## Work instructions
Copy the records exactly, every one of them.

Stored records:
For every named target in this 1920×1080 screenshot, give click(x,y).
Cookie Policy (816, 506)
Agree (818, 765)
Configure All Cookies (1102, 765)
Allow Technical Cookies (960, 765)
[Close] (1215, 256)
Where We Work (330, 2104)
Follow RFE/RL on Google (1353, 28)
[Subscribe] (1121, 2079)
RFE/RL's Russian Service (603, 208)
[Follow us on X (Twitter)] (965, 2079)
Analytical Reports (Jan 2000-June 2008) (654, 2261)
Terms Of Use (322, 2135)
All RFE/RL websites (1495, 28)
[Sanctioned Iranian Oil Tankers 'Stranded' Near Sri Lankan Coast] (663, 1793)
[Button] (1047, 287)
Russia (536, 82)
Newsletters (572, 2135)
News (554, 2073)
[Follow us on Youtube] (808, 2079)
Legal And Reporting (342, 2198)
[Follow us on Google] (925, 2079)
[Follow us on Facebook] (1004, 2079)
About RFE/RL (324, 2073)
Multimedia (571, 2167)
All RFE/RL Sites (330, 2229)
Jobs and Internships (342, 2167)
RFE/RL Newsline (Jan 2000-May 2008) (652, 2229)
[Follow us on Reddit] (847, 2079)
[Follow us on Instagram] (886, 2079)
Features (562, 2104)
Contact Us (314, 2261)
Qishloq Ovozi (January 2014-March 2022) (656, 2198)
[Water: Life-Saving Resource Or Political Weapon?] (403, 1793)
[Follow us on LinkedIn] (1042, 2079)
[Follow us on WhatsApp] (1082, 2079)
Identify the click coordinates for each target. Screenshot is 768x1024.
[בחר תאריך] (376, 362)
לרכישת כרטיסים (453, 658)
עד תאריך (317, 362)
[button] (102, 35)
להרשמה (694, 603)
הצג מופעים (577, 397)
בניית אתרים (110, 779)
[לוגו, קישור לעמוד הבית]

## Solution to the exercise
For every named target in this 1920×1080 screenshot, give click(x,y).
Cookie Policy (816, 506)
Agree (818, 765)
Configure All Cookies (1102, 765)
Allow Technical Cookies (960, 765)
[Close] (1215, 256)
Where We Work (330, 2104)
Follow RFE/RL on Google (1353, 28)
[Subscribe] (1121, 2079)
RFE/RL's Russian Service (603, 208)
[Follow us on X (Twitter)] (965, 2079)
Analytical Reports (Jan 2000-June 2008) (654, 2261)
Terms Of Use (322, 2135)
All RFE/RL websites (1495, 28)
[Sanctioned Iranian Oil Tankers 'Stranded' Near Sri Lankan Coast] (663, 1793)
[Button] (1047, 287)
Russia (536, 82)
Newsletters (572, 2135)
News (554, 2073)
[Follow us on Youtube] (808, 2079)
Legal And Reporting (342, 2198)
[Follow us on Google] (925, 2079)
[Follow us on Facebook] (1004, 2079)
About RFE/RL (324, 2073)
Multimedia (571, 2167)
All RFE/RL Sites (330, 2229)
Jobs and Internships (342, 2167)
RFE/RL Newsline (Jan 2000-May 2008) (652, 2229)
[Follow us on Reddit] (847, 2079)
[Follow us on Instagram] (886, 2079)
Features (562, 2104)
Contact Us (314, 2261)
Qishloq Ovozi (January 2014-March 2022) (656, 2198)
[Water: Life-Saving Resource Or Political Weapon?] (403, 1793)
[Follow us on LinkedIn] (1042, 2079)
[Follow us on WhatsApp] (1082, 2079)
Identify the click coordinates for each target. Screenshot is 768x1024.
[בחר תאריך] (376, 362)
לרכישת כרטיסים (453, 658)
עד תאריך (317, 362)
[button] (102, 35)
להרשמה (694, 603)
הצג מופעים (577, 397)
בניית אתרים (110, 779)
[לוגו, קישור לעמוד הבית]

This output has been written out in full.